If you feel you have dangerogerous weather to report, you can contact the National Weather Service in St. Louis (which serves Boone County) at 636-441-8467.
“We can’t see tornadoes with radar,” Kramper said. “That’s why people need to tell us when they see a tornado. A lot of times, people don’t report them because they assume we already know. You would be surprised at what we don’t know. We get better information and put out better warnings when people tell us what’s happening. Public involvement is important; we cannot depend solely on radar.”
The training focused on recruiting volunteers to help with dangerous weather and tornado identification and to educate the public on how to accurately identify tornadic weather.
False reports are a common problem for the weather service. They get a lot of calls about what they have "scientifically" termed SLC: scary-looking clouds.
“We are working on a scary-looking cloud alert for people, but we aren’t quite there yet,” Kramper said.
In order for something to be a tornado, two conditions must be met: There must be steady rotation among lower hanging clouds, and there must be an actual effect of the weather on the ground.
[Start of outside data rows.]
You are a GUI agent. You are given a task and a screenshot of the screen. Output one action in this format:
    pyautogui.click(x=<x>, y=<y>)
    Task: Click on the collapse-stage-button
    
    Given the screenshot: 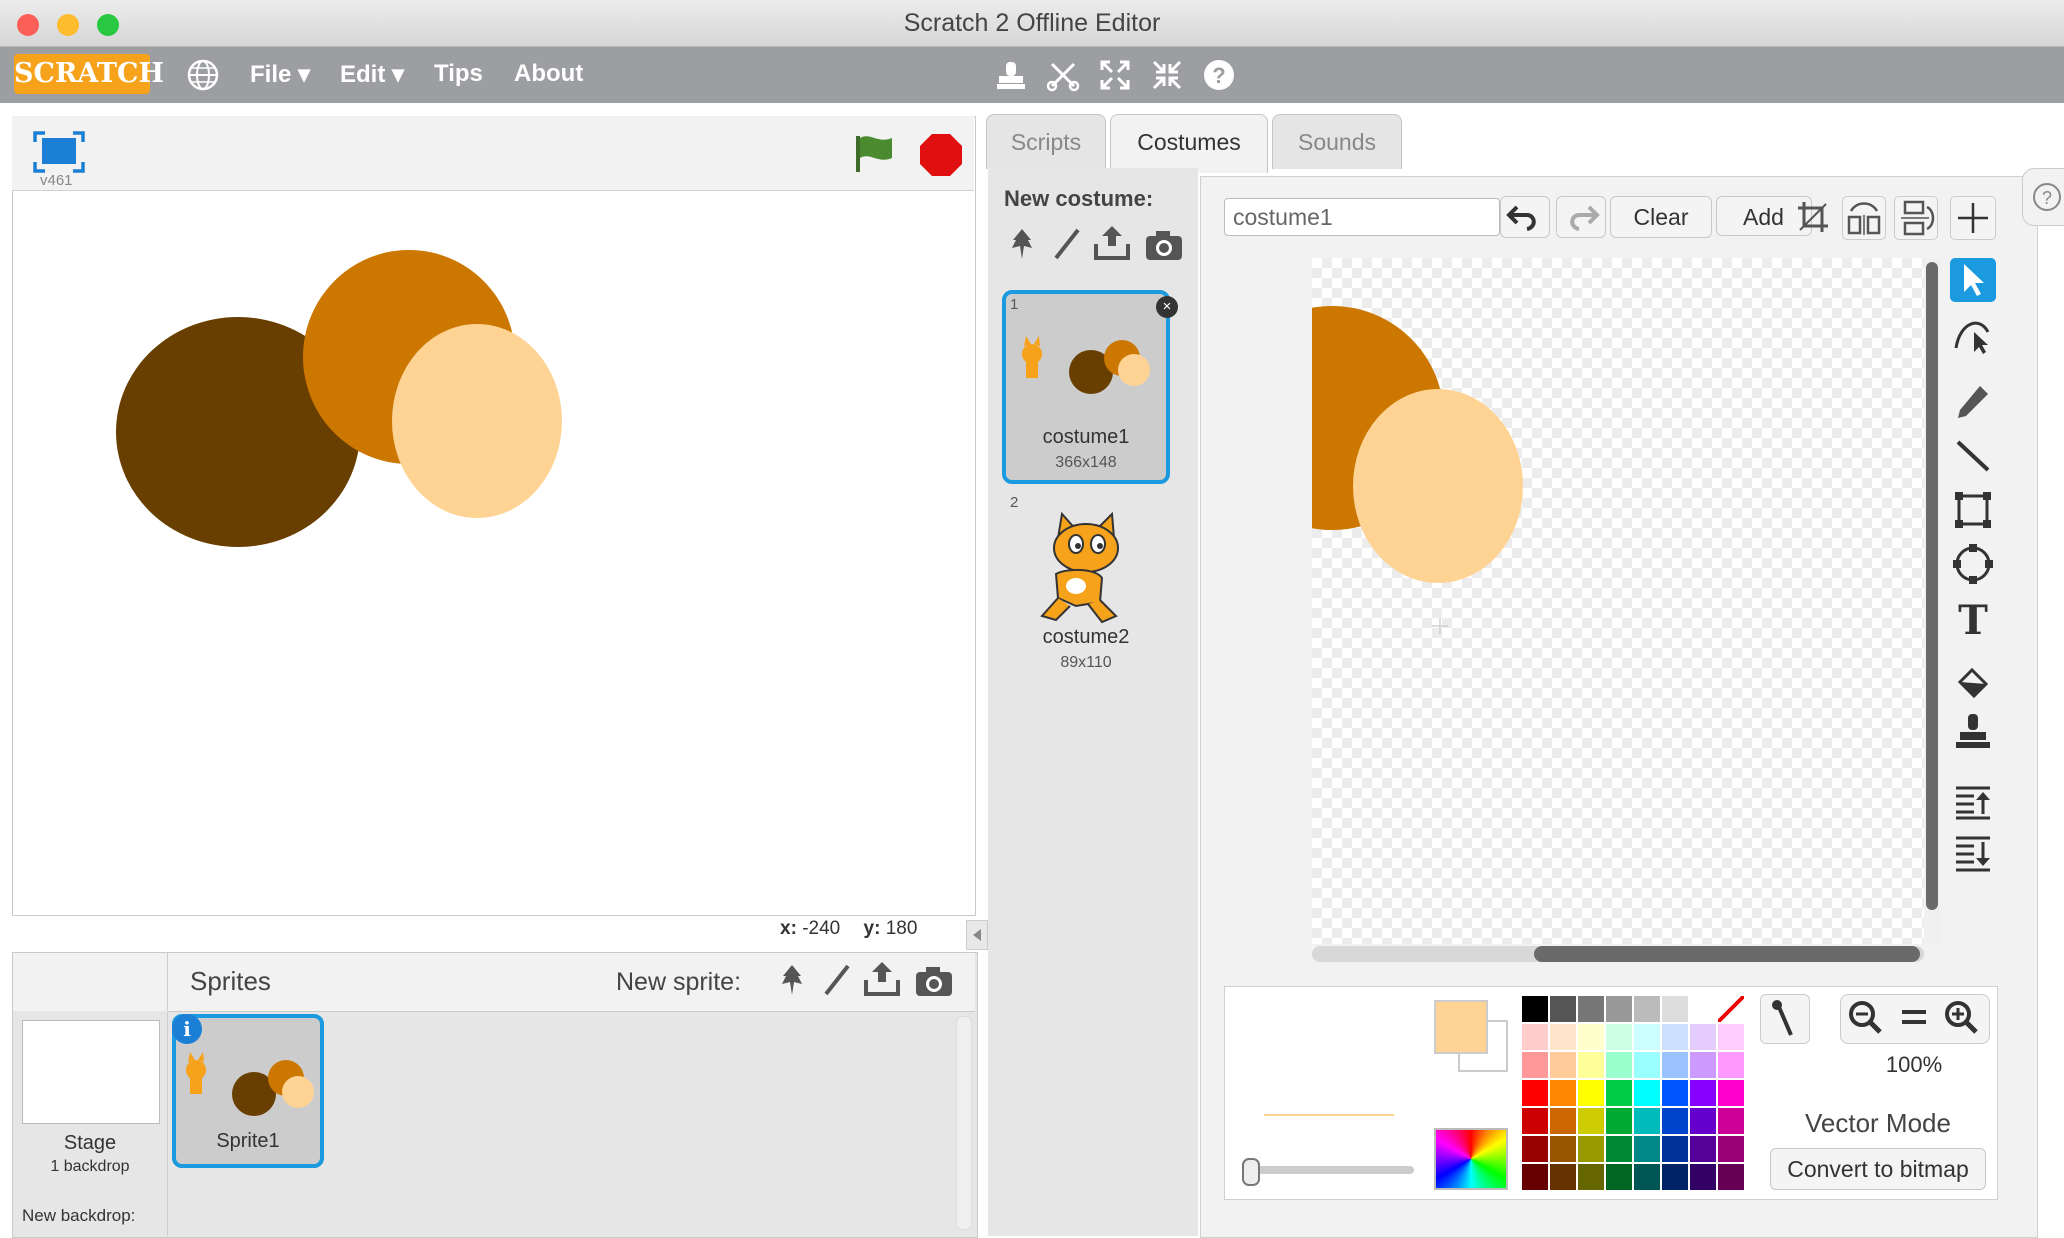 What is the action you would take?
    pyautogui.click(x=977, y=935)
Without rotation, a storm does not yet show signs of tornadic activity.
“If you see rotation but are not in a position to observe conditions on the ground for whatever reason, go ahead and report a funnel cloud,” Kramper said.
Kramer spent much of the class explaining how tornadoes really act.
“How many of you have seen the movie 'Twister'?” Kramper said. “That’s a real shame; things don’t really work like that. 'Twister' was not a government-sponsored documentary.”
Kramper commented that tornadoes often follow straight paths — that is, it seems, unless mobile homes are nearby, in which case they instead head straight for them.
“These structures are not built for these kinds of winds,” Kramper said. “We aren’t trying to outlaw trailer homes, but people need to take shelter somewhere else.”
Gary Oerly, a lieutenant with the Boone County Fire Protection District, attended the class for the second time.
“We serve as an extra set of eyes on our radios for the weather service," Oerly said. "Dispatched personnel are on the road quite a bit and keep their eyes open to give ’em a hand.”
Gilbert Blackburn, a garage supervisor for the prison in Moberly, has been attending the events for more than five years now. Blackburn storm-spots as a personal hobby.
“It’s just fascinating,” he said.
The class was sponsored by Boone and Columbia emergency management agencies, but similar classes are often set up by volunteer fire departments and amateur radio groups. The classes have been around since the '50s, and Kramper has been teaching them for the past 23 years.
“Not everyone who attends these classes are actually going to become storm spotters,” Kramper said. “Most just find it interesting. That’s why we can never have enough people at these classes.”